WRITTEN PROBLEM:
Please write out the lines again, beginning at the line that has "Screen dimensions: 434x204" and stopping after the line that has "point(163,484)". Replace each "Instruction" with "Directive" and leave everything else unchanged.

[Dataset records]
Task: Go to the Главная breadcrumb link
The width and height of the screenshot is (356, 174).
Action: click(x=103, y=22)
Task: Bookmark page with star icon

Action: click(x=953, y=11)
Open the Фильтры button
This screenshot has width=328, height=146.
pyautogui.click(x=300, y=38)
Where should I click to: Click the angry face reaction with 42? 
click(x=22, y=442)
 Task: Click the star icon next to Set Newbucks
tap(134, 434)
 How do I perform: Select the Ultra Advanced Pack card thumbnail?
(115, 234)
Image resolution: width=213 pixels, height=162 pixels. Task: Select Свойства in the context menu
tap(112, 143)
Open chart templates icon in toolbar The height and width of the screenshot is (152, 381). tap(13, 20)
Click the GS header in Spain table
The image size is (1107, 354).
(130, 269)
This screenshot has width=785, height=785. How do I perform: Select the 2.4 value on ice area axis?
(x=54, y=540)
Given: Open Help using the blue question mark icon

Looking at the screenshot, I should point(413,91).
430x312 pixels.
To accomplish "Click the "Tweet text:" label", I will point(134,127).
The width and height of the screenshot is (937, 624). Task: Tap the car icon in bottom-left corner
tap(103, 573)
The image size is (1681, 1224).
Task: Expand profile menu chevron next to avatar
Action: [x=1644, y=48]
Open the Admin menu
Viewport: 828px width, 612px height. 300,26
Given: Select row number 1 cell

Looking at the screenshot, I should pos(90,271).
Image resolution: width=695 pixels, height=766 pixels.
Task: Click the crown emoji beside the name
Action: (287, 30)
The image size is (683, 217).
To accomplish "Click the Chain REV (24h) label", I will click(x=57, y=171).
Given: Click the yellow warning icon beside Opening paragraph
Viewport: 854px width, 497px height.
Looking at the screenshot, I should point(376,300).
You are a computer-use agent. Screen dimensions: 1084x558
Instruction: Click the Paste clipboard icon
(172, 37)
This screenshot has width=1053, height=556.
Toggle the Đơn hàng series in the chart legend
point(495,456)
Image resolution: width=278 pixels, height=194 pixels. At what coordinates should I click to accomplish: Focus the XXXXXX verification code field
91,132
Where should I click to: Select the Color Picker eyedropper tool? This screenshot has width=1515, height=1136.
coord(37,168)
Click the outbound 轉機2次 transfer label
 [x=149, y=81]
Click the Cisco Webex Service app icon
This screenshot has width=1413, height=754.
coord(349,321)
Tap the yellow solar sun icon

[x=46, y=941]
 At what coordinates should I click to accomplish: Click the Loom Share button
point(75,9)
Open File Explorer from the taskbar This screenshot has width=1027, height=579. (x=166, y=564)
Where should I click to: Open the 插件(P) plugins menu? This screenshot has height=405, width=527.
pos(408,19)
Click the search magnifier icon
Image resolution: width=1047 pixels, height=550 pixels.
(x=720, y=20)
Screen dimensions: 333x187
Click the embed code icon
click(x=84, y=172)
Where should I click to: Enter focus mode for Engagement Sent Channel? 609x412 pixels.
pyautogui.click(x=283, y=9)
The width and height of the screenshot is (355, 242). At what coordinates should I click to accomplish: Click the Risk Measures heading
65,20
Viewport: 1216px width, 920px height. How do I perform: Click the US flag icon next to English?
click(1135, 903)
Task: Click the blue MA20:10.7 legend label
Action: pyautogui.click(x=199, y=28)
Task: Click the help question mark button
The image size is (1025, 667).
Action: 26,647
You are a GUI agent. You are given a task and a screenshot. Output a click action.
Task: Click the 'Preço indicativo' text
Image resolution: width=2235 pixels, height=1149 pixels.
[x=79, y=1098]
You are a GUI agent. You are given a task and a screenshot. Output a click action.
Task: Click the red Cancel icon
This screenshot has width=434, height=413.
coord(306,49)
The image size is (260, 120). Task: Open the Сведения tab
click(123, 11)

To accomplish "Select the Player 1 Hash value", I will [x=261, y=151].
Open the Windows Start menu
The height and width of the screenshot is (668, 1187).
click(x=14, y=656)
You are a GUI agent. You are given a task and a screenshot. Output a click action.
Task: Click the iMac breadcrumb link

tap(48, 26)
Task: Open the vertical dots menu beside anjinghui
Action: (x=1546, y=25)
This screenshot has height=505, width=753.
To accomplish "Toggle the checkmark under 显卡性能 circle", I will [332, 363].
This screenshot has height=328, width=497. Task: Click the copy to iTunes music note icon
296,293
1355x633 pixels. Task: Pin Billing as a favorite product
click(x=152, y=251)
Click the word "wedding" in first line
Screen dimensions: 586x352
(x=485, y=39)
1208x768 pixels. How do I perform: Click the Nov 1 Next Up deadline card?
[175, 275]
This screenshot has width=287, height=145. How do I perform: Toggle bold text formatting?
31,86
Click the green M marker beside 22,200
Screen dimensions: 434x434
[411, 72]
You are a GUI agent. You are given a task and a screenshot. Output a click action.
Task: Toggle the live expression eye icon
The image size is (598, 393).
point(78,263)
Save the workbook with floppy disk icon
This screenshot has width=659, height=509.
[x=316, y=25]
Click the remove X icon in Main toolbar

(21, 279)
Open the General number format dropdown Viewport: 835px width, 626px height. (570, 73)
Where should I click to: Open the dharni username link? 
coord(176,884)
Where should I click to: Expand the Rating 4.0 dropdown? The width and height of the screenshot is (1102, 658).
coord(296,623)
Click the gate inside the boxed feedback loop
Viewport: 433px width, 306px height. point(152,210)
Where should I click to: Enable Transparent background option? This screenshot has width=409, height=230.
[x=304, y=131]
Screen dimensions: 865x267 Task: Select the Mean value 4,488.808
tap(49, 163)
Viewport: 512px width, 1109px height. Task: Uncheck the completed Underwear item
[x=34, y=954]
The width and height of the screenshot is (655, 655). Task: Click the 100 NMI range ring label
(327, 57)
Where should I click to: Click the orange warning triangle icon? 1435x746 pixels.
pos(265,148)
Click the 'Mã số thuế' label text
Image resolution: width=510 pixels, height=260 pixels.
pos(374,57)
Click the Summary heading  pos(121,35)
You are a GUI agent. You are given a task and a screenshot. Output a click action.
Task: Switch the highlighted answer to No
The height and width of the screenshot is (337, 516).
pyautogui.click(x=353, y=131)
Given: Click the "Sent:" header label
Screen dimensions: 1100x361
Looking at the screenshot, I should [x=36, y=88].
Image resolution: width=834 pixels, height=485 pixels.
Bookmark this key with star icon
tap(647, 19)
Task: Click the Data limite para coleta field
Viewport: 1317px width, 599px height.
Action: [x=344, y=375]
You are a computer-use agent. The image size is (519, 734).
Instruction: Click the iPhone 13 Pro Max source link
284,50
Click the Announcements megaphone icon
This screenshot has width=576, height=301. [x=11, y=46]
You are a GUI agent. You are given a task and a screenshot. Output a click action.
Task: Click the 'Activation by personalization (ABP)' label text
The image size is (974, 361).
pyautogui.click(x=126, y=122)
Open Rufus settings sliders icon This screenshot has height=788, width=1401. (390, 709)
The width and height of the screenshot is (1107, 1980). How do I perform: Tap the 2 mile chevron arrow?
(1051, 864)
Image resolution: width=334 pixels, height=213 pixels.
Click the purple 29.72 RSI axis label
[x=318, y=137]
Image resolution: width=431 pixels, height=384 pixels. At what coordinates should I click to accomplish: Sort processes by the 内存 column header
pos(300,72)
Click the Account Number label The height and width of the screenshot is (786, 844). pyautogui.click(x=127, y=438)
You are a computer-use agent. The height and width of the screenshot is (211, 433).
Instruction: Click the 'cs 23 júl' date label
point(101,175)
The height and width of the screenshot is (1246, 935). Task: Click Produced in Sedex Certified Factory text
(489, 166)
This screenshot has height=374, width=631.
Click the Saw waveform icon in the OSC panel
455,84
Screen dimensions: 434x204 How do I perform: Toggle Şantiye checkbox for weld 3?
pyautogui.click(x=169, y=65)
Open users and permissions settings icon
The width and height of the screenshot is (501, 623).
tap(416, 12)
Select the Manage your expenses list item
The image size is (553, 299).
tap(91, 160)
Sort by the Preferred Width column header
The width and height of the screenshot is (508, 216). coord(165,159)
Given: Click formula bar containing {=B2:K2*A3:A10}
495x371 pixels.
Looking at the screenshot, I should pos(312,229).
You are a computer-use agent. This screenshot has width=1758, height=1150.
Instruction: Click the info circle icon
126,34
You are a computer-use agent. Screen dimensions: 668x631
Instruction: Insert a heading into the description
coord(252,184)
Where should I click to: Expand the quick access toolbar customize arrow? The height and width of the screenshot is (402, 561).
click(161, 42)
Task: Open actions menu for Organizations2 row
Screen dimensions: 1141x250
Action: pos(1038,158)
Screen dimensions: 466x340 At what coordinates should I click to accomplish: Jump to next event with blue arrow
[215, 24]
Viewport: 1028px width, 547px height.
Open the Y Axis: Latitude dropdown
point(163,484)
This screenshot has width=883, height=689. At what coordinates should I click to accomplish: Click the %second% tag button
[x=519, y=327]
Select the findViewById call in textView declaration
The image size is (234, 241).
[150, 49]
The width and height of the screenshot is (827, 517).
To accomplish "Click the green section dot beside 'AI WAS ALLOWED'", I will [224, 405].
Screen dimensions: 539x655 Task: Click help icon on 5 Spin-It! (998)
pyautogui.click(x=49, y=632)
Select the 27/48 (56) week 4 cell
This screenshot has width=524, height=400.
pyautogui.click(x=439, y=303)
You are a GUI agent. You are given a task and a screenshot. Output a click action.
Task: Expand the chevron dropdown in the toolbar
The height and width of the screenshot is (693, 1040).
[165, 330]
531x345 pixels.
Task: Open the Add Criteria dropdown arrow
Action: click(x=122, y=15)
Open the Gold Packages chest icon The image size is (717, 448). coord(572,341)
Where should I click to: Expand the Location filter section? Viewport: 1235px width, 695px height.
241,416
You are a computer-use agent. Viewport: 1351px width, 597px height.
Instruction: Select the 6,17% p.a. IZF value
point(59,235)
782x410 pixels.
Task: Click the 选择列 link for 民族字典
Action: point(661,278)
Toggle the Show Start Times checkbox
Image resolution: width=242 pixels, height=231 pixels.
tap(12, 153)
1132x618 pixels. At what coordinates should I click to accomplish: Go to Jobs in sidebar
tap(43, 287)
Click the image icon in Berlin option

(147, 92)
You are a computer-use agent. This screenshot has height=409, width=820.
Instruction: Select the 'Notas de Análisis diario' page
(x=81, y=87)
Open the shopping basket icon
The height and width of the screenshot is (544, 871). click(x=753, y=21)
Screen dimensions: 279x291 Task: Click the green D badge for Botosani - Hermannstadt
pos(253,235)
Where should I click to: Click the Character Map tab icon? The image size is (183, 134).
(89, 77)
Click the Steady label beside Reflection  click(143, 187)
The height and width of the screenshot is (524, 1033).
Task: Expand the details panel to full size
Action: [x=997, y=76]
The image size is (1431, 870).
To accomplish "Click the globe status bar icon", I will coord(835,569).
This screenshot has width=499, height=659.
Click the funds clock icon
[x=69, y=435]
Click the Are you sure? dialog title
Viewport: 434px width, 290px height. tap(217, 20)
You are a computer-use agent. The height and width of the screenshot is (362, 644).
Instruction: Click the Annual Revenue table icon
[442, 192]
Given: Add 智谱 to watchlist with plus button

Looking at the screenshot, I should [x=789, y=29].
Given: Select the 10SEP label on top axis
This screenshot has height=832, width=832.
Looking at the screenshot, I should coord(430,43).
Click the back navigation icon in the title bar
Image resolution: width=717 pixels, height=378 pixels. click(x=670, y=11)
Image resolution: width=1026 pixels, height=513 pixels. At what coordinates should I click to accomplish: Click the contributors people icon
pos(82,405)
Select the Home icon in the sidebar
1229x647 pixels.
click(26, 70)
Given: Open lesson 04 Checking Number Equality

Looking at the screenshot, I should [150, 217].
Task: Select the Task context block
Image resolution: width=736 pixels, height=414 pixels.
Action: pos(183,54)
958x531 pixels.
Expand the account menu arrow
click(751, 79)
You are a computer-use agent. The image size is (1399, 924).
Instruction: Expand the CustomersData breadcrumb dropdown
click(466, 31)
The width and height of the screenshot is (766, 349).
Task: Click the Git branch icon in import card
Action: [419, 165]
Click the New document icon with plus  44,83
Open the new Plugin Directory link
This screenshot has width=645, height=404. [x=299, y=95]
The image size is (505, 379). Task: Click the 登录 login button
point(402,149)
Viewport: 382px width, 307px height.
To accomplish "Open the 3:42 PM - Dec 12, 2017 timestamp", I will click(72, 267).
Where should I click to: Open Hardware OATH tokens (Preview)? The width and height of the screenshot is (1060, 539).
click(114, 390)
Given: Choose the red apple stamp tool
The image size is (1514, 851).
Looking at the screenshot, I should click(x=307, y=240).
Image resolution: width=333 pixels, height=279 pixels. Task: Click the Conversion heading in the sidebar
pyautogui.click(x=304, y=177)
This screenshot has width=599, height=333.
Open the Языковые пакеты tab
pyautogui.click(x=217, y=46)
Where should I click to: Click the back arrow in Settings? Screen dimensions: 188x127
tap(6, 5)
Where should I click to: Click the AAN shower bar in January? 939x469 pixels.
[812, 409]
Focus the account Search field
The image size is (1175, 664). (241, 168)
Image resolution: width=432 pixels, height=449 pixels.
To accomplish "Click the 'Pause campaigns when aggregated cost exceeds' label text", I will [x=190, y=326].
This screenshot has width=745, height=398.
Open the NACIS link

FULL OUTPUT:
Screen dimensions: 434x204 How do I perform: Toggle Şantiye checkbox for weld 3?
pyautogui.click(x=169, y=65)
Open users and permissions settings icon
The width and height of the screenshot is (501, 623).
tap(416, 12)
Select the Manage your expenses list item
The image size is (553, 299).
tap(91, 160)
Sort by the Preferred Width column header
The width and height of the screenshot is (508, 216). coord(165,159)
Given: Click formula bar containing {=B2:K2*A3:A10}
495x371 pixels.
Looking at the screenshot, I should pos(312,229).
You are a computer-use agent. This screenshot has width=1758, height=1150.
Directive: Click the info circle icon
126,34
You are a computer-use agent. Screen dimensions: 668x631
Directive: Insert a heading into the description
coord(252,184)
Where should I click to: Expand the quick access toolbar customize arrow? The height and width of the screenshot is (402, 561).
click(161, 42)
Task: Open actions menu for Organizations2 row
Screen dimensions: 1141x250
Action: pos(1038,158)
Screen dimensions: 466x340 At what coordinates should I click to accomplish: Jump to next event with blue arrow
[215, 24]
Viewport: 1028px width, 547px height.
Open the Y Axis: Latitude dropdown
point(163,484)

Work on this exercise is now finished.